Austin Butler plays the title role in this story of Elvis’ beginnings as a shy young man from Mississippi who is discovered by Colonel Tom Parker (Tom Hanks). Before long he is winning over crowds with his sets inspired by black artists. As we follow his rise to unimaginable success, we also see the tensions between the two men, as Parker’s lust for the American Dream leads him to exploit his golden goose.
It’s been a rocky few years for Luhrmann – he received a muted response to 2013’s The Great Gatsby and saw his show The Get Down cancelled after just a season. Happily, his new film is a return to form.
He throws us into a delightful, rhinestone fever dream that celebrates what Presley meant to people, rather than simply recounting the chapters of his life. His often glossed-over influences are celebrated here, with black musicians such as BB King (Kelvin Harrison Jr) getting their due as both inspirations and allies. Like so many of Luhrmann’s efforts, the first half practically shoots out of a cannon before the pace slows for the final stretch.

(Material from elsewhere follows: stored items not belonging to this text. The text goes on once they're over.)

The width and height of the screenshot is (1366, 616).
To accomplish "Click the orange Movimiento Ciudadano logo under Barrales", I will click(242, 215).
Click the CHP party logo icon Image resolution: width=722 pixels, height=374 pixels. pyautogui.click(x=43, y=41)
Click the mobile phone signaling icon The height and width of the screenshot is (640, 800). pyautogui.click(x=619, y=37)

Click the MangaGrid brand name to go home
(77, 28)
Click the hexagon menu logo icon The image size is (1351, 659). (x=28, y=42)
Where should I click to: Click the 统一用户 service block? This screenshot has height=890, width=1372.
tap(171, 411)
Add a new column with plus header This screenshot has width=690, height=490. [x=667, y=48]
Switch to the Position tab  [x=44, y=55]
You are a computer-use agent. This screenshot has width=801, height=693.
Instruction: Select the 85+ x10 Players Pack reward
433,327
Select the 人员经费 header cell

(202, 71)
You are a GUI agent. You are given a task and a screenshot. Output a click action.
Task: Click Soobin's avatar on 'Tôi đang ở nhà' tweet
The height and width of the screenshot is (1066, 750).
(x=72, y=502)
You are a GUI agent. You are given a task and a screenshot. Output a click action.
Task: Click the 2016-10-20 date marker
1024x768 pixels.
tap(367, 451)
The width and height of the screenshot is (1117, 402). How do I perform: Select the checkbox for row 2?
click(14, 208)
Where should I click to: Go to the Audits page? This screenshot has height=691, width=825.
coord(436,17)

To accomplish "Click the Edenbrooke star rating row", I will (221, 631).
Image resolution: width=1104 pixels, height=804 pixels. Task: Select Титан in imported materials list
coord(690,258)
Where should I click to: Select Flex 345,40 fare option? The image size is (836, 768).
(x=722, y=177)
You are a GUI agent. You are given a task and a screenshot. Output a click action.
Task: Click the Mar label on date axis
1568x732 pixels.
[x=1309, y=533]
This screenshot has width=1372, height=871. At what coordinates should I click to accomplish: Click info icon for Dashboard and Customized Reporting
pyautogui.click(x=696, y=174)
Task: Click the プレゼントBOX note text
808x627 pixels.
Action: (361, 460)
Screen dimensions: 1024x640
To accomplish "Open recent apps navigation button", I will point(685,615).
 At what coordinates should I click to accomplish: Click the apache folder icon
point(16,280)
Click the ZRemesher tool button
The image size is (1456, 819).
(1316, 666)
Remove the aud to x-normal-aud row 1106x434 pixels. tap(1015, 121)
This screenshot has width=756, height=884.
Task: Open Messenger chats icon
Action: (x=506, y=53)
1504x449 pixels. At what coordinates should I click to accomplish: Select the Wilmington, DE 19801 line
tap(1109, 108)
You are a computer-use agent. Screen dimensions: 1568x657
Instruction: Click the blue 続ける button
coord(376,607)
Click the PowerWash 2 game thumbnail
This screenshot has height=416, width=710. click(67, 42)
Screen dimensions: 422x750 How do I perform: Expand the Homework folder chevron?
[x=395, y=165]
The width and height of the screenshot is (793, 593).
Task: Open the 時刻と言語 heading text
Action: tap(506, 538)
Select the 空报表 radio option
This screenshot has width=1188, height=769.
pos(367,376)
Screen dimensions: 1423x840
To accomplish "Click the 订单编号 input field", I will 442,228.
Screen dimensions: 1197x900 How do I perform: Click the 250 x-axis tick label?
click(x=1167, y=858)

If ever an actor was born for a role, it’s Butler. The 30-year-old looks, sounds, and performs like The King reincarnated. Hanks’ Parker is a little outlandish, however, with an accent that is accurate but overperformed and a villainous streak that might be difficult for some to accept given Hanks’ warm public persona. Still, in this otherworldly setting he’s perfectly at home, and the script’s theatrical flourishes suit him as the film’s narrator. His line that he and Elvis are “two odd, lonely children, reaching for eternity” sums up everything beautiful and ugly about their journey.
Elvis isn’t an in-depth examination of The King of Rock ‘n’ Roll, and some might be left frustrated by the modern fairy tale’s avoidance of Presley’s darker side. However, as a celebration of the ultimate cultural icon, Baz Luhrmann has made one of the most entertaining films of the summer.